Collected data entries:
########
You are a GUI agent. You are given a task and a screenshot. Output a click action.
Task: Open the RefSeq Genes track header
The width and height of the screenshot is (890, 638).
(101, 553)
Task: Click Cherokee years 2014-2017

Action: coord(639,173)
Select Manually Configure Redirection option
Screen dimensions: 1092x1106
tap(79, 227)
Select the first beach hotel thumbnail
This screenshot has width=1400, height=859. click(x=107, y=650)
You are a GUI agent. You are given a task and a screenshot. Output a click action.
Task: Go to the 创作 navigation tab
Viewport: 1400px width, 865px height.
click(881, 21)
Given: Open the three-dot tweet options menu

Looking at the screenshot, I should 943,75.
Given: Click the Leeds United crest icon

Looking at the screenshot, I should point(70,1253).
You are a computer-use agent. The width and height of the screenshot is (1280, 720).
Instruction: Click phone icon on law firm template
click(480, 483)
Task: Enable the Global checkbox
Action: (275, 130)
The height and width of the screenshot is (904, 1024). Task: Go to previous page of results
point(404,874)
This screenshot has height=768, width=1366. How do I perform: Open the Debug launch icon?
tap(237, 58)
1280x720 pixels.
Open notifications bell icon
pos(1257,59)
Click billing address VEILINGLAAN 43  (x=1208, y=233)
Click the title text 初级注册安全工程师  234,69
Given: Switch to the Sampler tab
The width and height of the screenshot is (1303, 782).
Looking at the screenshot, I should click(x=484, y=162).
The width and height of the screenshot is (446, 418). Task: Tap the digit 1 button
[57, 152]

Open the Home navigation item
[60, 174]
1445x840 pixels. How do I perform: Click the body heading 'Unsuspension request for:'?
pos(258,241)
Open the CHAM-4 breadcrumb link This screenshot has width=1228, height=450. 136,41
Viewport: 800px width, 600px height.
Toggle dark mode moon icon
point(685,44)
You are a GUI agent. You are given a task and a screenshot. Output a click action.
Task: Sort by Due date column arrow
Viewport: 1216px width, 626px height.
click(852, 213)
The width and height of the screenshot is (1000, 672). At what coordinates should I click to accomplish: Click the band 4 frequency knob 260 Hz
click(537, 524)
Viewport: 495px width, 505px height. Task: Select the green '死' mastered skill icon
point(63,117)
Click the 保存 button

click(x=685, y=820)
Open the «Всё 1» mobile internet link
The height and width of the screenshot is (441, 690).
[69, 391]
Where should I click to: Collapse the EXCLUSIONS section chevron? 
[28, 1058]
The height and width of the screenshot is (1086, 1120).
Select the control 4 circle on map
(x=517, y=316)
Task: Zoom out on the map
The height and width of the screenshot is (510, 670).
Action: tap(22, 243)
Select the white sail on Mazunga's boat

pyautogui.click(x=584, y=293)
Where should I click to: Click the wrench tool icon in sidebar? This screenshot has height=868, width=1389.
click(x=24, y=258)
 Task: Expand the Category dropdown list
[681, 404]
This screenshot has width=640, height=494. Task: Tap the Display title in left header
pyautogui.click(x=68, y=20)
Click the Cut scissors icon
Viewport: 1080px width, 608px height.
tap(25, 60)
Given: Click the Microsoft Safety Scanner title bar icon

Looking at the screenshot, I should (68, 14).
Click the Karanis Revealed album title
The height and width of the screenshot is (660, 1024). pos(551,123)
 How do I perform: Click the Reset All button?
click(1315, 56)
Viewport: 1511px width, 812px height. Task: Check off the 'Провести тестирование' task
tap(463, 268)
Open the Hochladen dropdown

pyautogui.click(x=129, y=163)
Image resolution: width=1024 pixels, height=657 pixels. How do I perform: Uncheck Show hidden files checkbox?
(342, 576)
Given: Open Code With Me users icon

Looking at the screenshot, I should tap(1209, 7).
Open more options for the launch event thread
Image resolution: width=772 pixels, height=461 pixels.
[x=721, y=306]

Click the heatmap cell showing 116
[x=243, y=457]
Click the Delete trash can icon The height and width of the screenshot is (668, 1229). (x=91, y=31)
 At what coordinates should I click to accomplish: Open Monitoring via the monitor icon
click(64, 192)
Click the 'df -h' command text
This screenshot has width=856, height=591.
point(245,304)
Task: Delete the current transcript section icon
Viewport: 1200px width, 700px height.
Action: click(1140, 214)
########
Prompt:
Reproduce every record, matching each line exactly.

Exercise answer:
You are a GUI agent. You are given a task and a screenshot. Output a click action.
Task: Open the RefSeq Genes track header
The width and height of the screenshot is (890, 638).
(101, 553)
Task: Click Cherokee years 2014-2017

Action: coord(639,173)
Select Manually Configure Redirection option
Screen dimensions: 1092x1106
tap(79, 227)
Select the first beach hotel thumbnail
This screenshot has width=1400, height=859. click(x=107, y=650)
You are a GUI agent. You are given a task and a screenshot. Output a click action.
Task: Go to the 创作 navigation tab
Viewport: 1400px width, 865px height.
click(881, 21)
Given: Open the three-dot tweet options menu

Looking at the screenshot, I should 943,75.
Given: Click the Leeds United crest icon

Looking at the screenshot, I should point(70,1253).
You are a computer-use agent. The width and height of the screenshot is (1280, 720).
Instruction: Click phone icon on law firm template
click(480, 483)
Task: Enable the Global checkbox
Action: (275, 130)
The height and width of the screenshot is (904, 1024). Task: Go to previous page of results
point(404,874)
This screenshot has height=768, width=1366. How do I perform: Open the Debug launch icon?
tap(237, 58)
1280x720 pixels.
Open notifications bell icon
pos(1257,59)
Click billing address VEILINGLAAN 43  (x=1208, y=233)
Click the title text 初级注册安全工程师  234,69
Given: Switch to the Sampler tab
The width and height of the screenshot is (1303, 782).
Looking at the screenshot, I should click(x=484, y=162).
The width and height of the screenshot is (446, 418). Task: Tap the digit 1 button
[57, 152]

Open the Home navigation item
[60, 174]
1445x840 pixels. How do I perform: Click the body heading 'Unsuspension request for:'?
pos(258,241)
Open the CHAM-4 breadcrumb link This screenshot has width=1228, height=450. 136,41
Viewport: 800px width, 600px height.
Toggle dark mode moon icon
point(685,44)
You are a GUI agent. You are given a task and a screenshot. Output a click action.
Task: Sort by Due date column arrow
Viewport: 1216px width, 626px height.
click(852, 213)
The width and height of the screenshot is (1000, 672). At what coordinates should I click to accomplish: Click the band 4 frequency knob 260 Hz
click(537, 524)
Viewport: 495px width, 505px height. Task: Select the green '死' mastered skill icon
point(63,117)
Click the 保存 button

click(x=685, y=820)
Open the «Всё 1» mobile internet link
The height and width of the screenshot is (441, 690).
[69, 391]
Where should I click to: Collapse the EXCLUSIONS section chevron? 
[28, 1058]
The height and width of the screenshot is (1086, 1120).
Select the control 4 circle on map
(x=517, y=316)
Task: Zoom out on the map
The height and width of the screenshot is (510, 670).
Action: tap(22, 243)
Select the white sail on Mazunga's boat

pyautogui.click(x=584, y=293)
Where should I click to: Click the wrench tool icon in sidebar? This screenshot has height=868, width=1389.
click(x=24, y=258)
 Task: Expand the Category dropdown list
[681, 404]
This screenshot has width=640, height=494. Task: Tap the Display title in left header
pyautogui.click(x=68, y=20)
Click the Cut scissors icon
Viewport: 1080px width, 608px height.
tap(25, 60)
Given: Click the Microsoft Safety Scanner title bar icon

Looking at the screenshot, I should (68, 14).
Click the Karanis Revealed album title
The height and width of the screenshot is (660, 1024). pos(551,123)
 How do I perform: Click the Reset All button?
click(1315, 56)
Viewport: 1511px width, 812px height. Task: Check off the 'Провести тестирование' task
tap(463, 268)
Open the Hochladen dropdown

pyautogui.click(x=129, y=163)
Image resolution: width=1024 pixels, height=657 pixels. How do I perform: Uncheck Show hidden files checkbox?
(342, 576)
Given: Open Code With Me users icon

Looking at the screenshot, I should tap(1209, 7).
Open more options for the launch event thread
Image resolution: width=772 pixels, height=461 pixels.
[x=721, y=306]

Click the heatmap cell showing 116
[x=243, y=457]
Click the Delete trash can icon The height and width of the screenshot is (668, 1229). (x=91, y=31)
 At what coordinates should I click to accomplish: Open Monitoring via the monitor icon
click(64, 192)
Click the 'df -h' command text
This screenshot has width=856, height=591.
point(245,304)
Task: Delete the current transcript section icon
Viewport: 1200px width, 700px height.
Action: click(1140, 214)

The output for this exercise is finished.